## Document extract
+-------+
Why, oh why...this book did I buy! - I am REALLY struggling to finish this book. Rarely do I buy a hardcover book when it just comes out, but I did with this one and I am disappointed. It consists mainly of random, nonsensical paragraphs page by page.
Weather: NOT a novel - "Weather " is yet another fragmented, MFA-chic, tedious narration of boring events in the life of a contemporary jaded writer.
Noun verb noun - No plot after 25%. Maybe there'll be a point later, but I don't feel much need to slog through poorly crafted prose, with no plot, a boring heroine, no deep understanding of human nature. Of course I haven't finished it and I probably won't. This may appeal to some, but it seems to be the worst thing I've read in a decade.
Impressionistic, not a novel - Impressionistic observations, thoughts, anecdotes over a period of probably a few years — a writer’s notes strung together and called a novel. Many were interesting and many were not; I finished the book, relieved to get away from the chaos.
Terribly written - I had no idea who was who and what was happening. I get stream of consciousness but this was just terrible. Check Alice Walker for ways to do that well.
IN SUM
This post had a point when I started writing it. But I find it hard to maintain a coherent train of thought after reading Weather. (When you read, you unconsciously adopt the author's writing style to your thought patterns.)
Oh yes, now I remember.
+-------+
## Record excerpts
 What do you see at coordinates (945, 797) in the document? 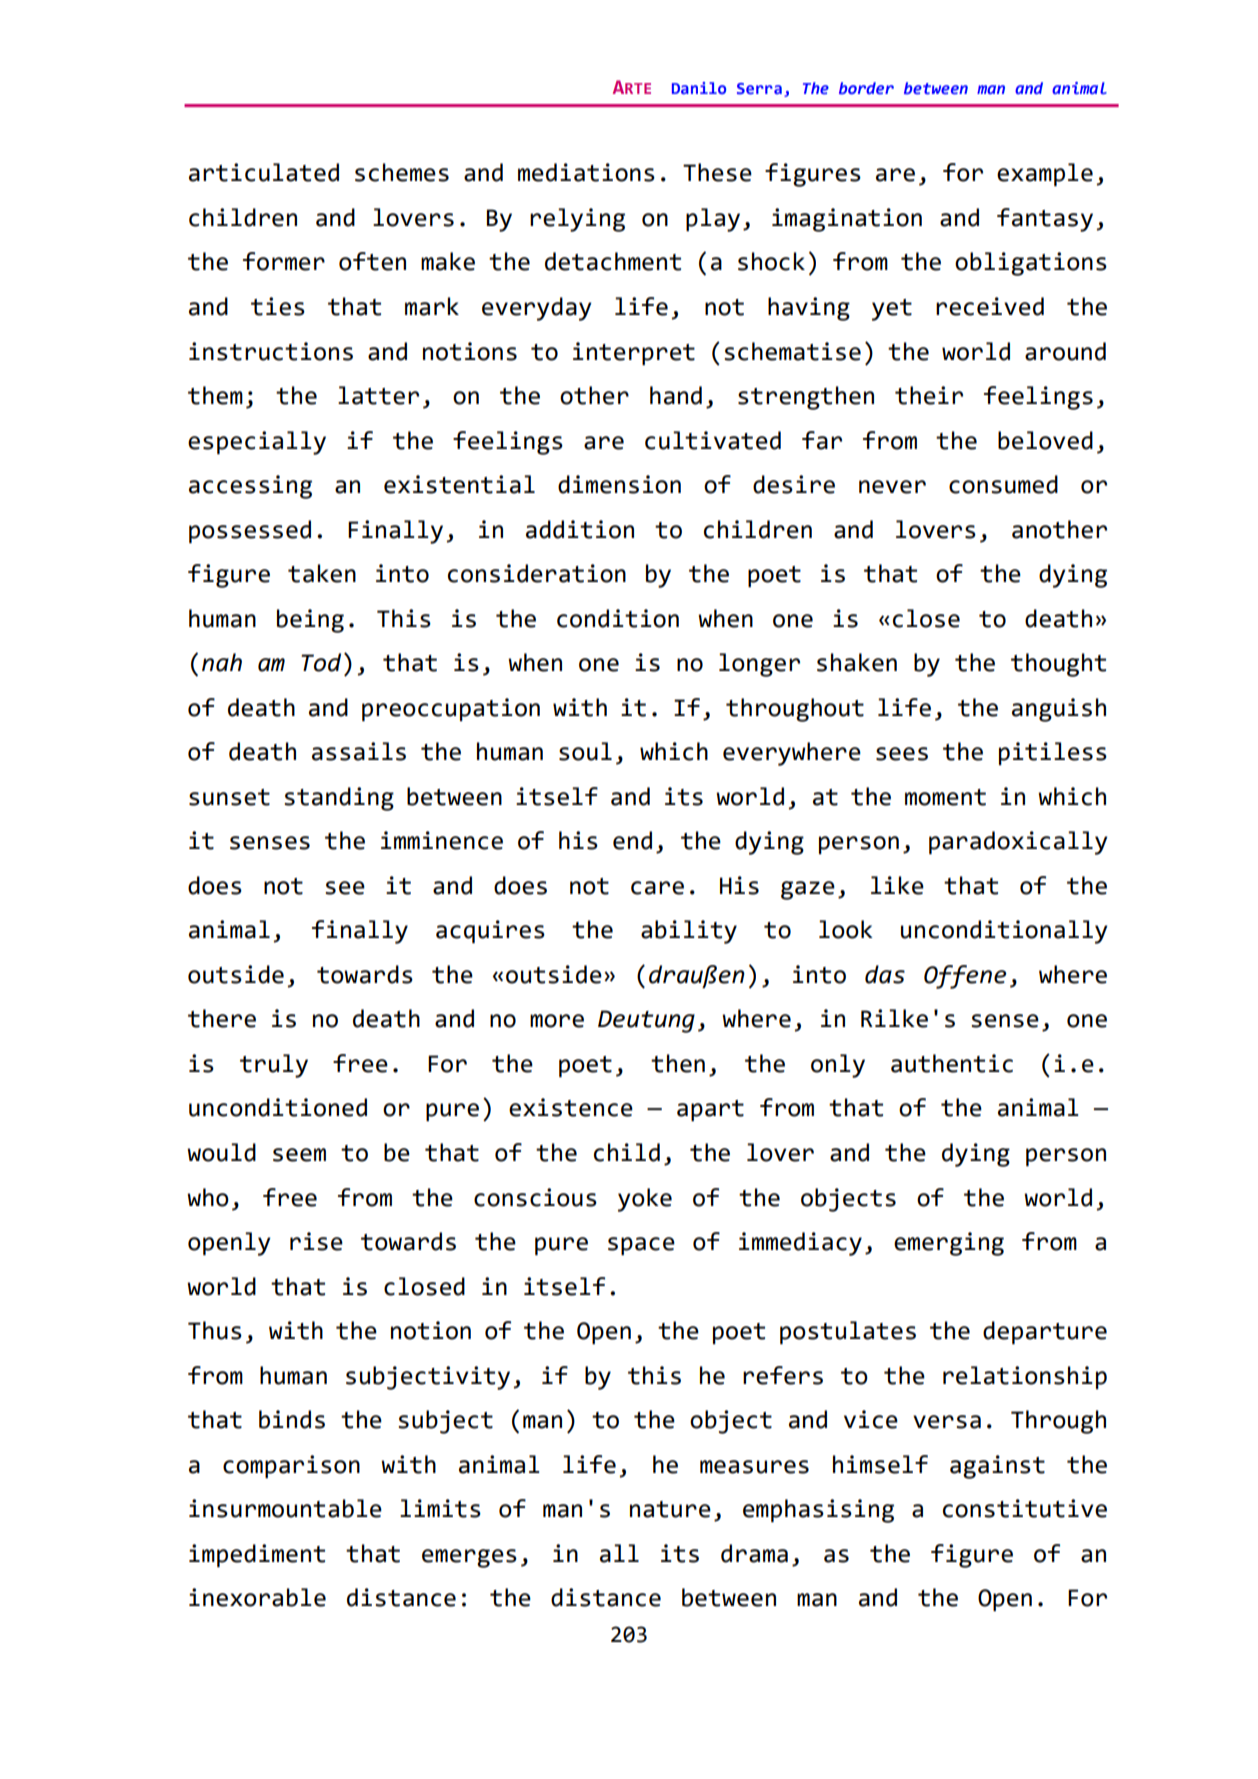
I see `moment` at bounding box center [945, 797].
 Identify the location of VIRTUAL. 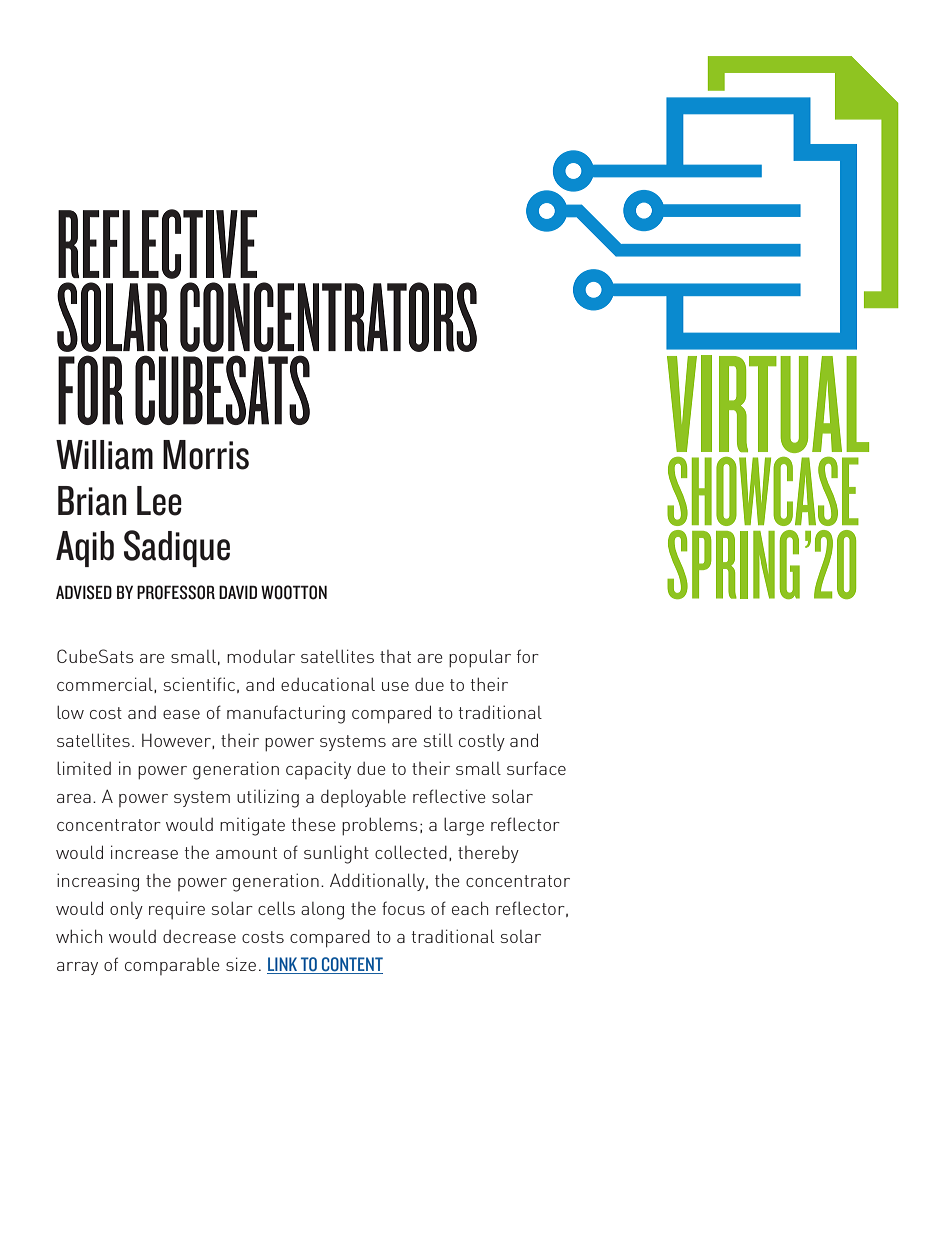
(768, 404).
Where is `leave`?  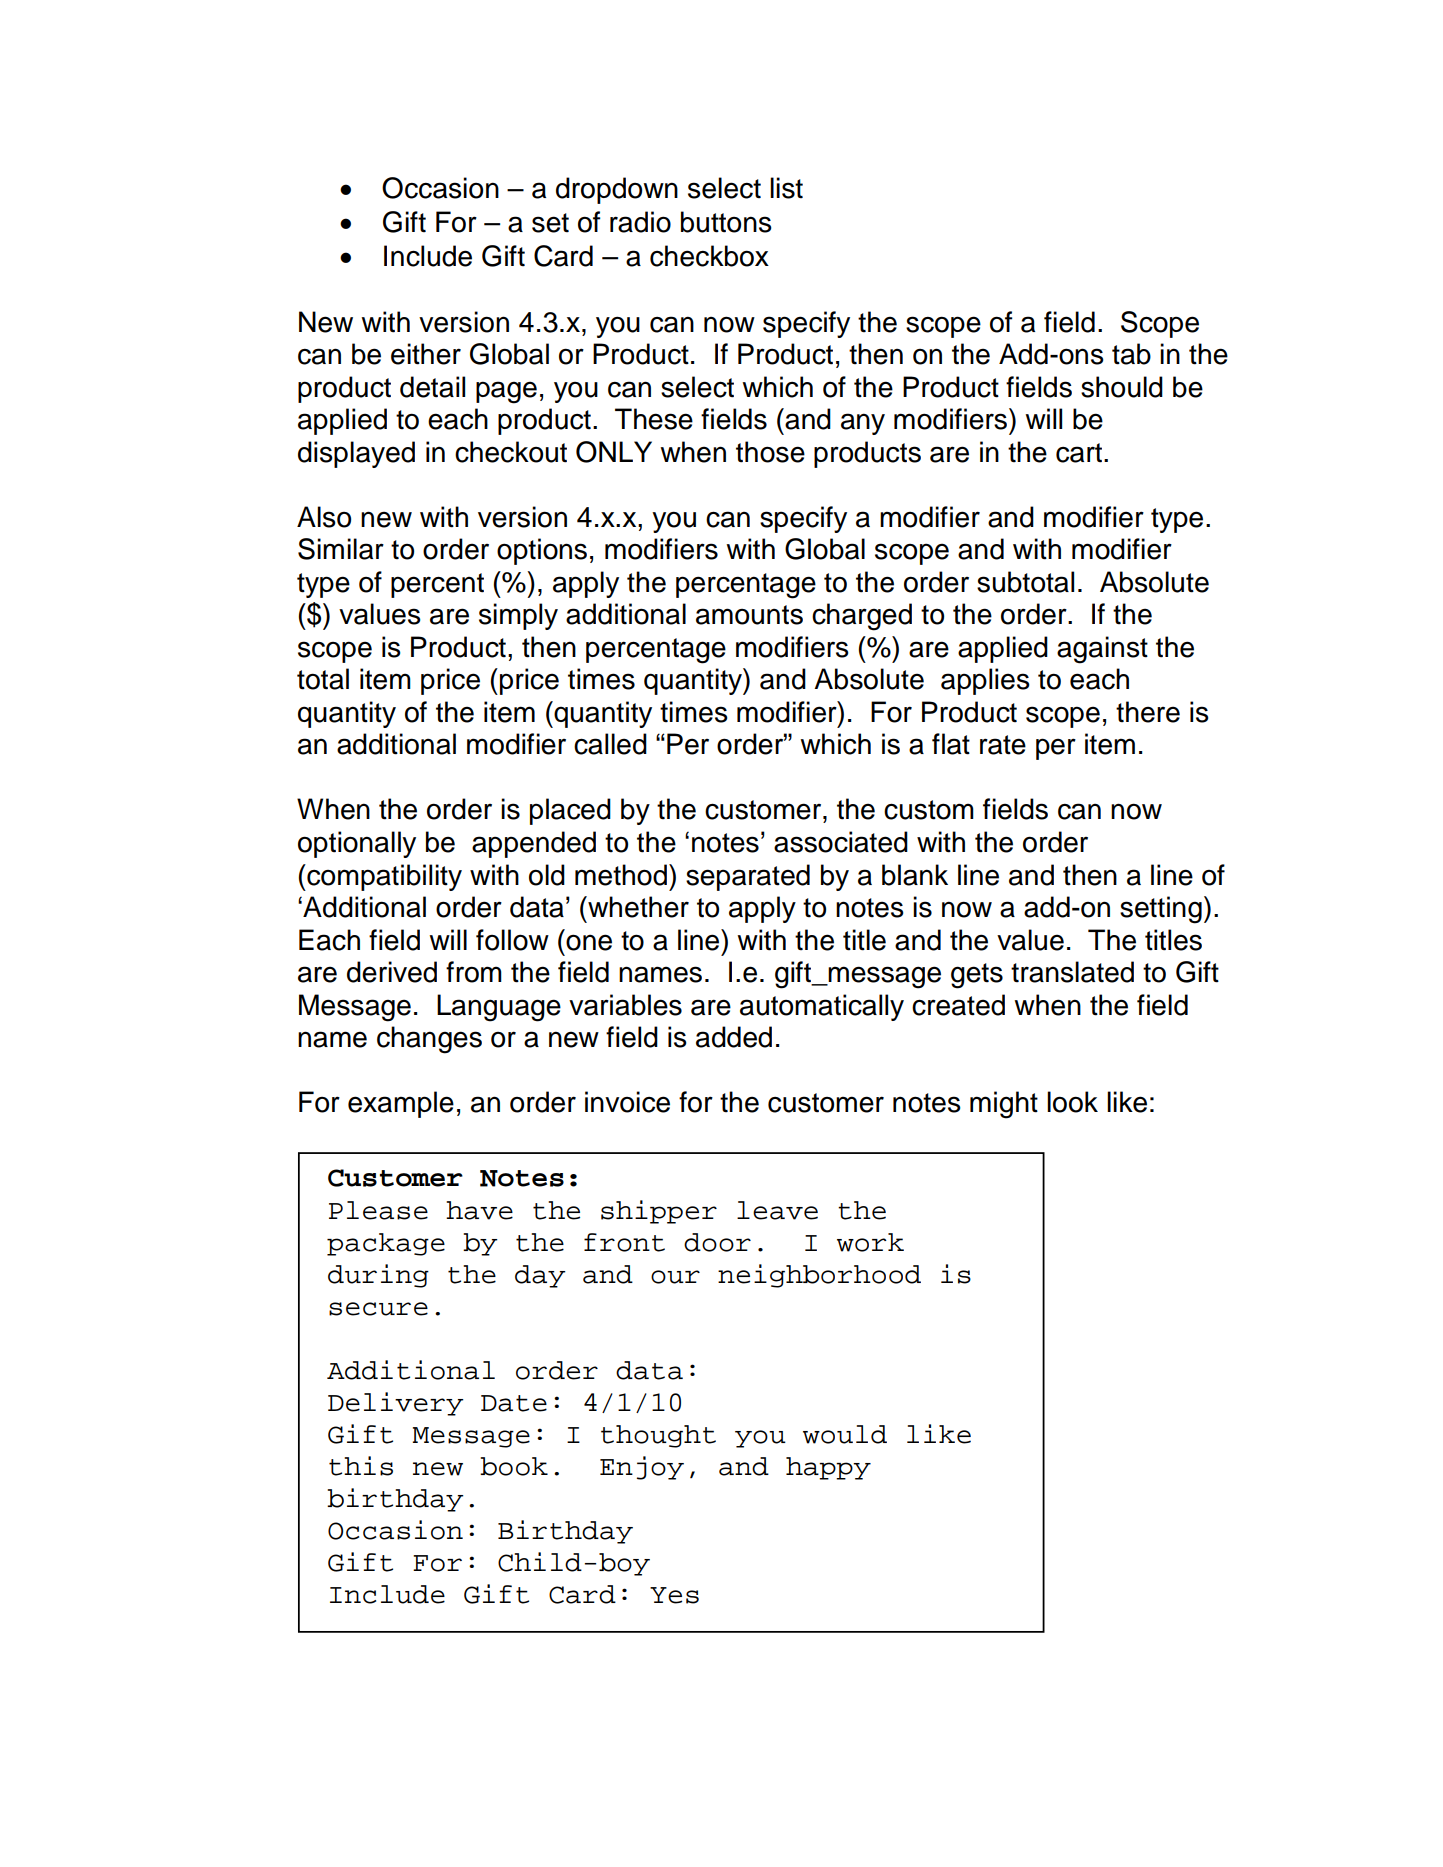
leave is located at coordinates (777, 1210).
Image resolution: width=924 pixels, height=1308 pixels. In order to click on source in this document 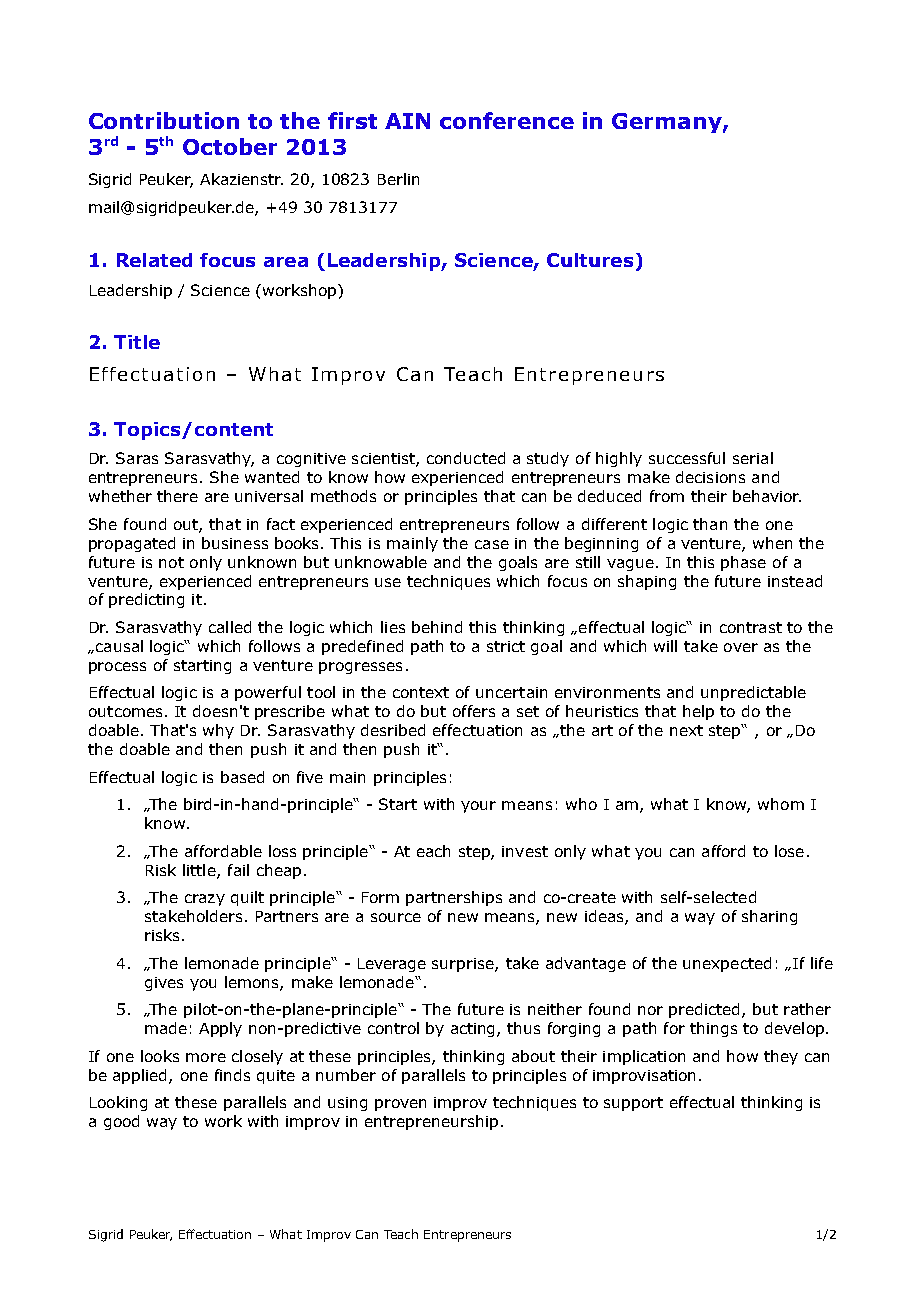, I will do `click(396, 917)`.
+-------+
## Stated task
Rewrite the passage of the reviews of Weather between "Weather: NOT a" and "in a decade.", inclusive, replacing "plot" with "storyline".

## Output of the exercise
Weather: NOT a novel - "Weather " is yet another fragmented, MFA-chic, tedious narration of boring events in the life of a contemporary jaded writer.
Noun verb noun - No storyline after 25%. Maybe there'll be a point later, but I don't feel much need to slog through poorly crafted prose, with no storyline, a boring heroine, no deep understanding of human nature. Of course I haven't finished it and I probably won't. This may appeal to some, but it seems to be the worst thing I've read in a decade.